• [Problem statement]
Give again only the lines from the line that holds "How do I perform: Save" to the end of the data, inclusive, omitting all pictures.

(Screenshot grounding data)
************

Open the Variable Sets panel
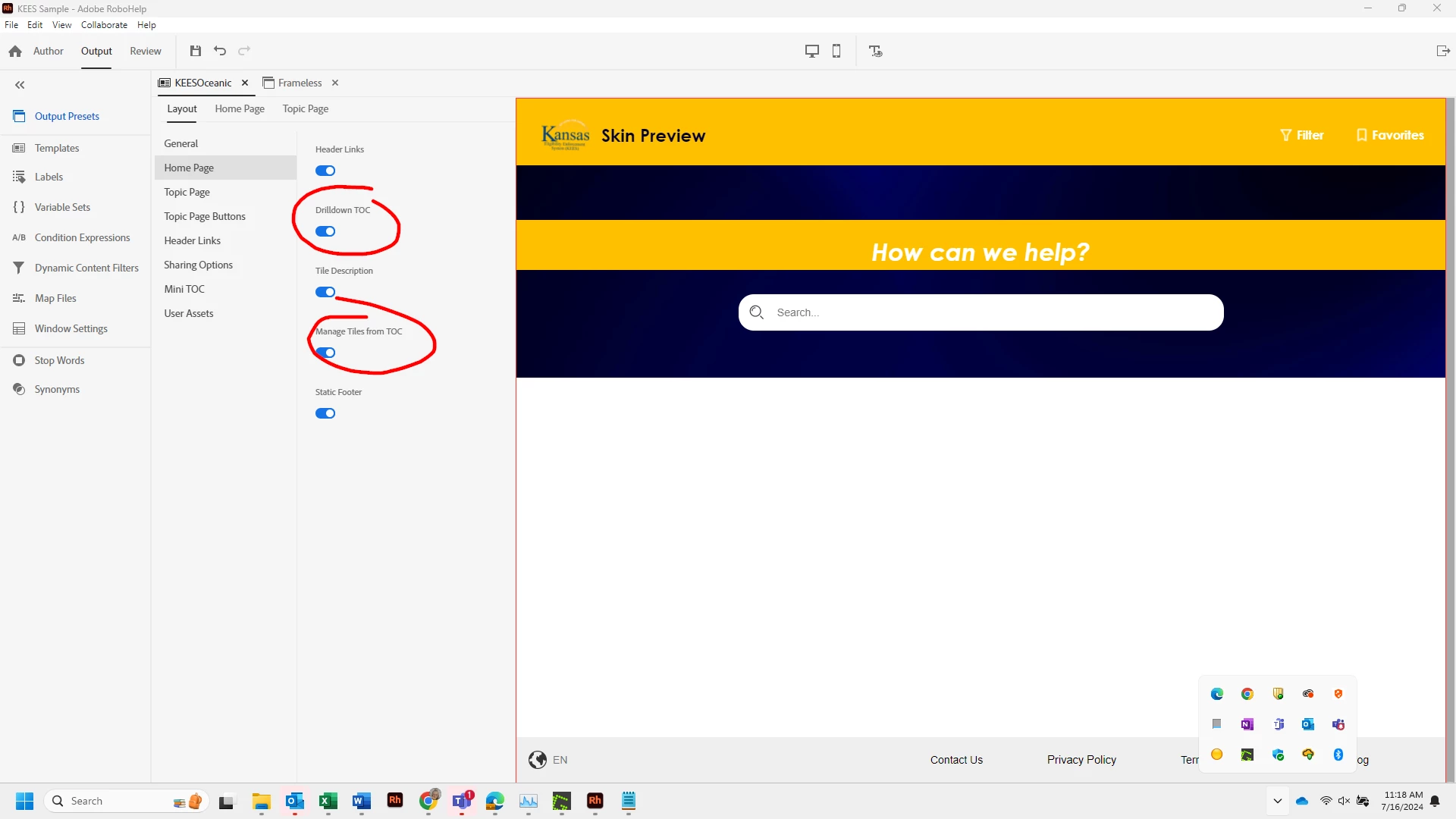1456x819 pixels. click(x=62, y=207)
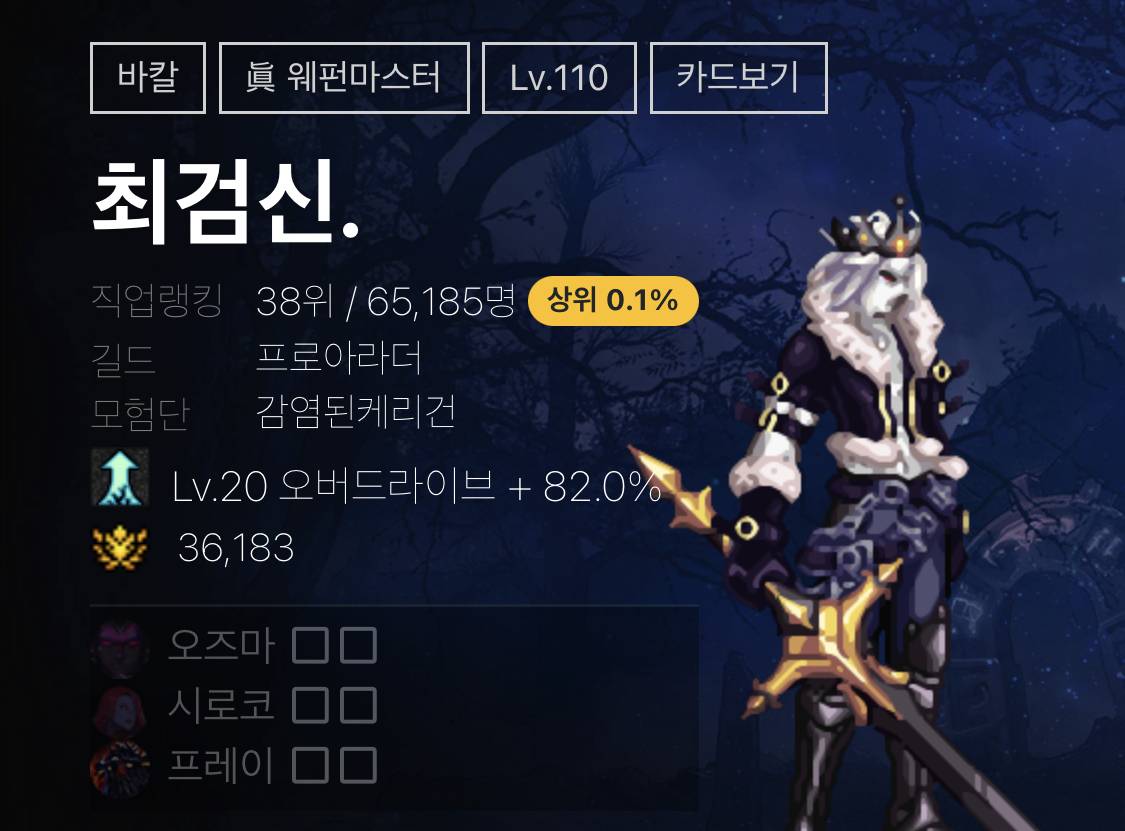Click the Lv.110 level tag
The width and height of the screenshot is (1125, 831).
(559, 78)
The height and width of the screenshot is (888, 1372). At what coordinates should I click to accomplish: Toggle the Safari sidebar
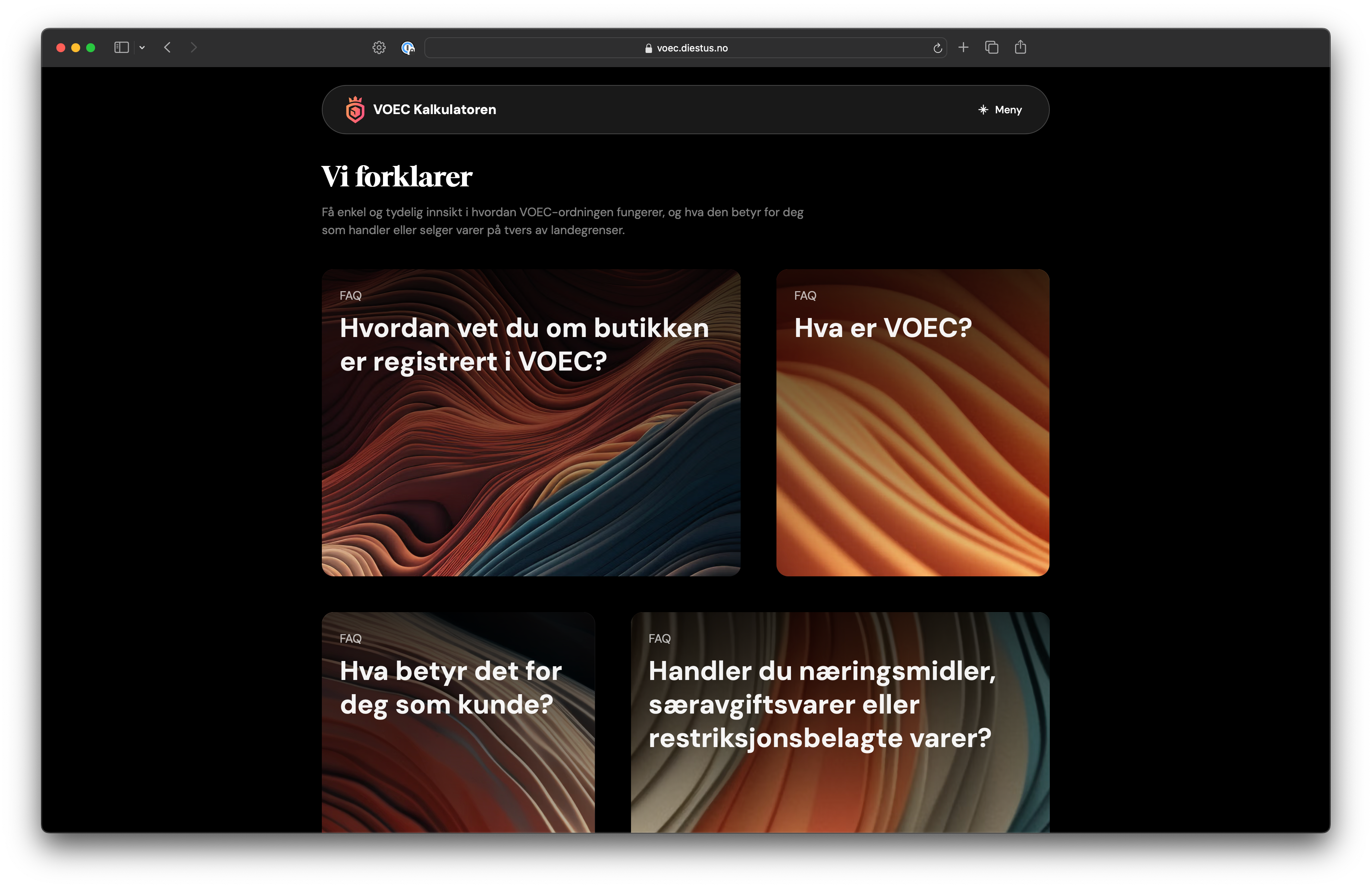(x=121, y=48)
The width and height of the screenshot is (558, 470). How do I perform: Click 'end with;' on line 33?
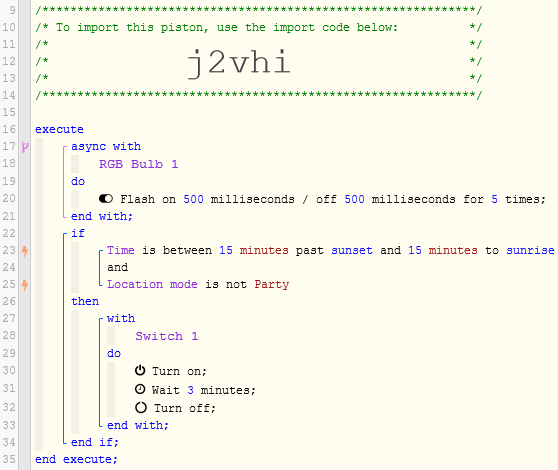(x=138, y=425)
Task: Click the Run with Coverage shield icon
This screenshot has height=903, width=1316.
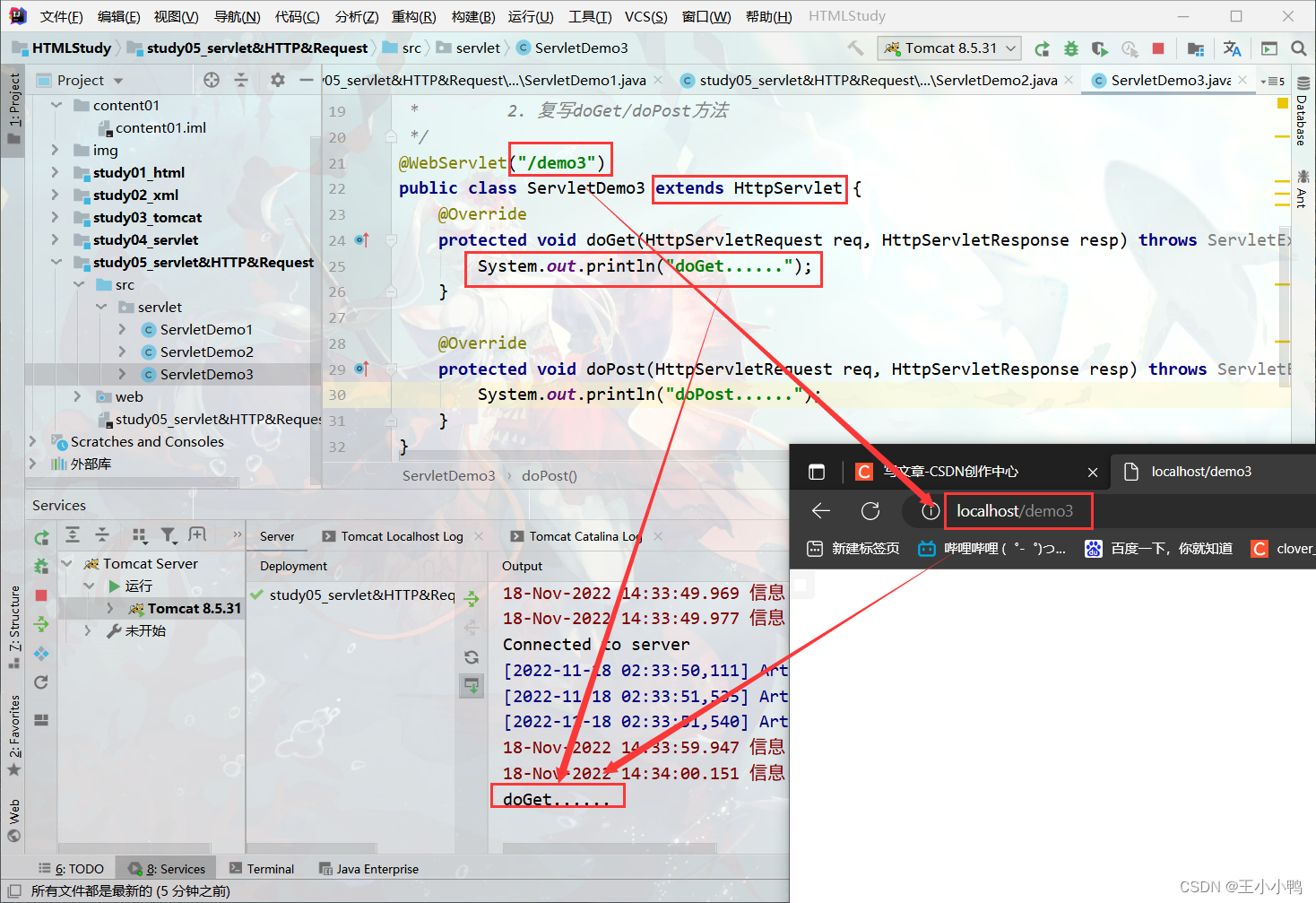Action: point(1100,48)

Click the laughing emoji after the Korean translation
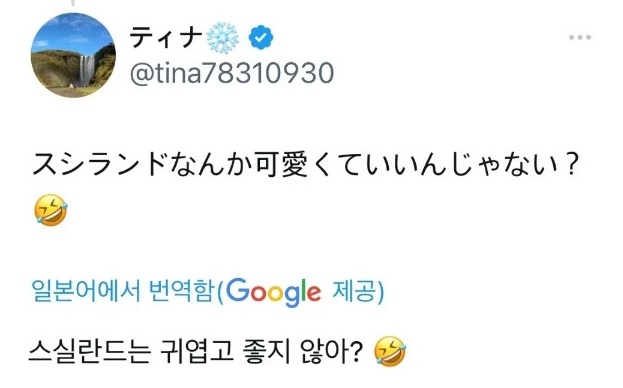[390, 351]
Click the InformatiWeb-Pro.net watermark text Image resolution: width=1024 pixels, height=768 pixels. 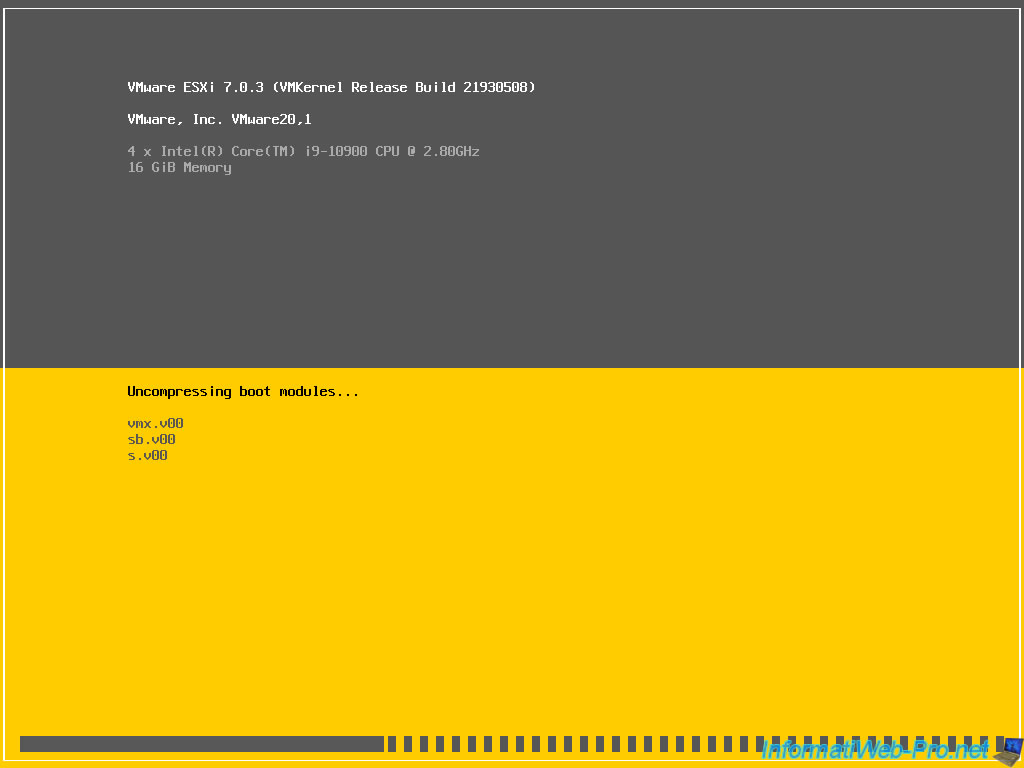[x=874, y=749]
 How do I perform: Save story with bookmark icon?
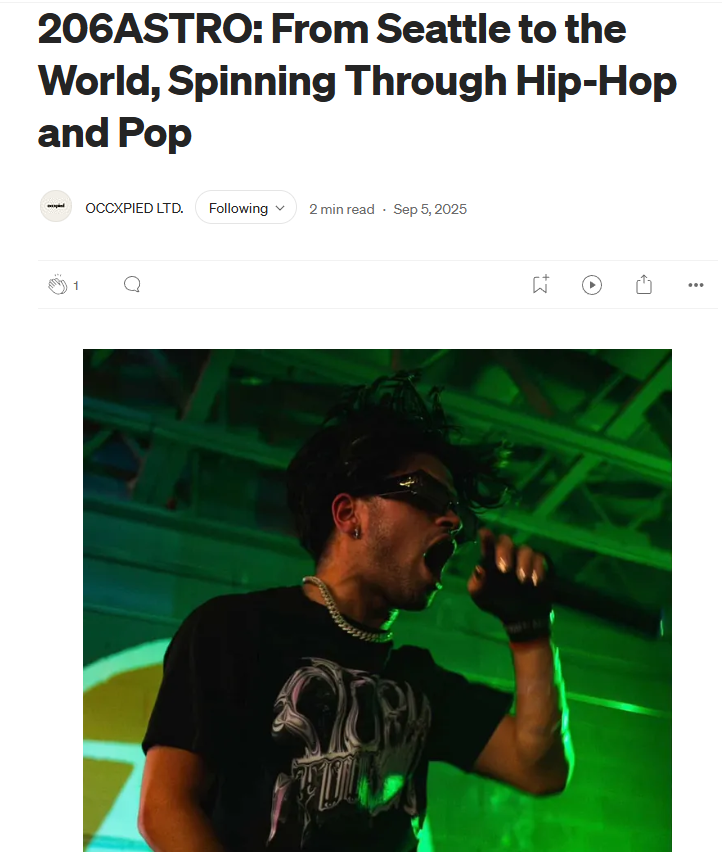point(541,284)
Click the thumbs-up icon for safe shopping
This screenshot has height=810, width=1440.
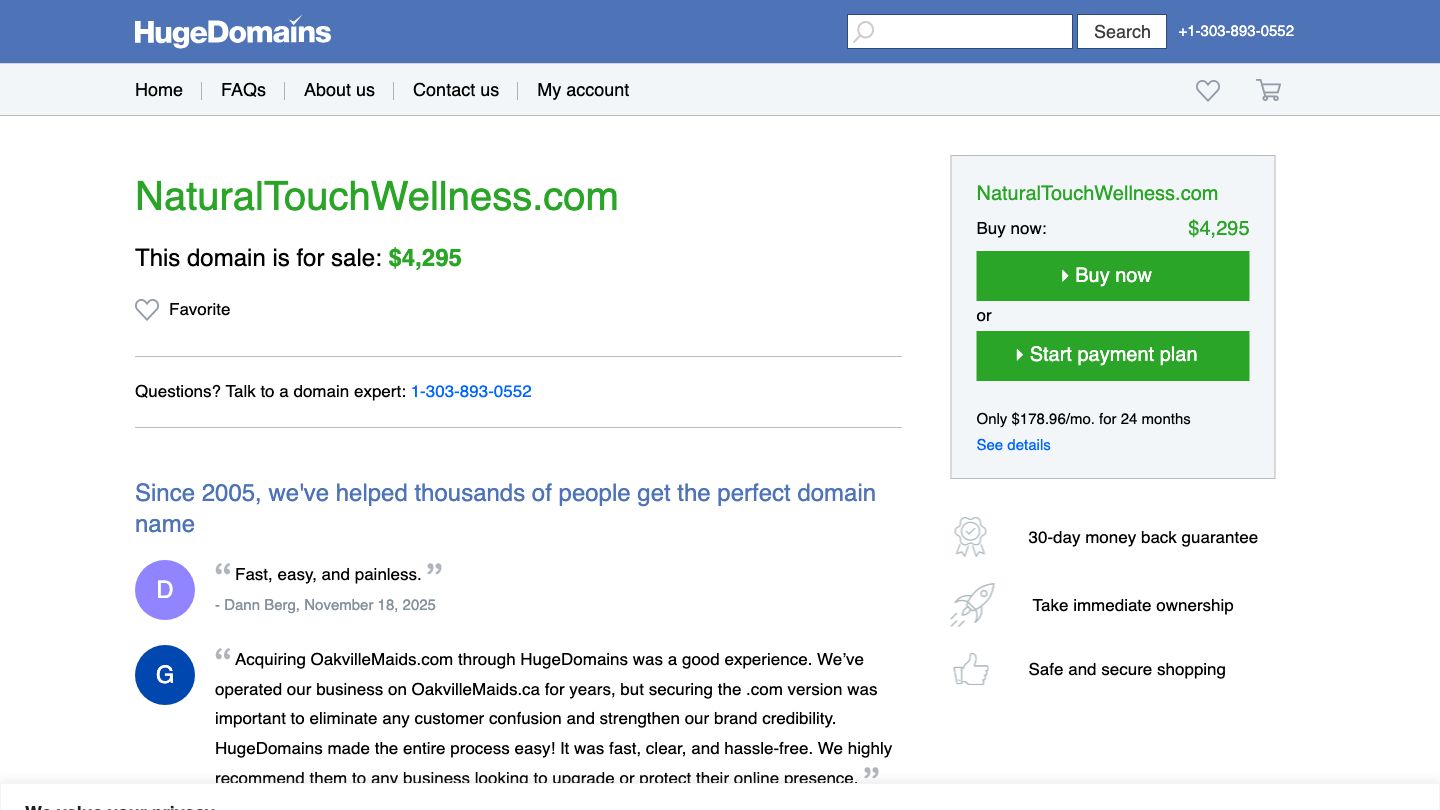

************

• [Written solution]
 How do I perform: Save story with bookmark icon?
point(541,284)
Click the thumbs-up icon for safe shopping
This screenshot has height=810, width=1440.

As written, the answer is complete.